TASK DETAILS:
Collect every line of the entries below that contains the word "Select", counting only matches with the same capitalization.

####

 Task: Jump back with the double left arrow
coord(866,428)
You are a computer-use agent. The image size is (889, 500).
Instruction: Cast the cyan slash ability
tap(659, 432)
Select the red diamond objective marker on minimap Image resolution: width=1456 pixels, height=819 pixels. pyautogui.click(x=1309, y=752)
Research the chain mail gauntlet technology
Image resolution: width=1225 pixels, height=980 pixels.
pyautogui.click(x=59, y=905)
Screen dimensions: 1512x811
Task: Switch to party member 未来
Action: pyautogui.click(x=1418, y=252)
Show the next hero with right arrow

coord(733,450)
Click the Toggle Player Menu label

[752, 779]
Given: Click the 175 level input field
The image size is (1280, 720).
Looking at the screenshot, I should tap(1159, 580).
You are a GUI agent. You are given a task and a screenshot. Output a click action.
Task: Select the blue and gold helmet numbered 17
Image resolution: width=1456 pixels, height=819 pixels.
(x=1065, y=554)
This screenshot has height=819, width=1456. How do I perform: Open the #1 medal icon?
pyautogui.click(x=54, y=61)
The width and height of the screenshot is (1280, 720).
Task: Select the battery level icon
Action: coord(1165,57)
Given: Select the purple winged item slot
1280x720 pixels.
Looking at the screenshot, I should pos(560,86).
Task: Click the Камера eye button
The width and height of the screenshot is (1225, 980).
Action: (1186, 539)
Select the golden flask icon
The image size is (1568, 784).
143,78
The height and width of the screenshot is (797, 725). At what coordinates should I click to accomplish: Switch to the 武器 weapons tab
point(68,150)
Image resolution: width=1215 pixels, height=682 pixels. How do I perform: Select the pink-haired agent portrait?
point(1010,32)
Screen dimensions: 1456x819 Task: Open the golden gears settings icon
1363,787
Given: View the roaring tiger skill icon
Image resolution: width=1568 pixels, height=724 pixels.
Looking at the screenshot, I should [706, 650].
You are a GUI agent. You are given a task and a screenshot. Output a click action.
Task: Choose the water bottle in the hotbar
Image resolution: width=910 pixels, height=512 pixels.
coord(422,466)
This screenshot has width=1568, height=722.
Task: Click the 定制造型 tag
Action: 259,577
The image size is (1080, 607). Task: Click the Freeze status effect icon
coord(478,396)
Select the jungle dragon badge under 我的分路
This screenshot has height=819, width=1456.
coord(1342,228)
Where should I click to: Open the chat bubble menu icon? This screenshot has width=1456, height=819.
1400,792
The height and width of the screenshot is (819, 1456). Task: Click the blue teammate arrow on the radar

####

RESULT FOR THIS TASK:
Select the red diamond objective marker on minimap Image resolution: width=1456 pixels, height=819 pixels. pyautogui.click(x=1309, y=752)
Task: Select the blue and gold helmet numbered 17
Task: Select the battery level icon
Given: Select the purple winged item slot
Select the golden flask icon
Image resolution: width=1215 pixels, height=682 pixels. How do I perform: Select the pink-haired agent portrait?
Select the jungle dragon badge under 我的分路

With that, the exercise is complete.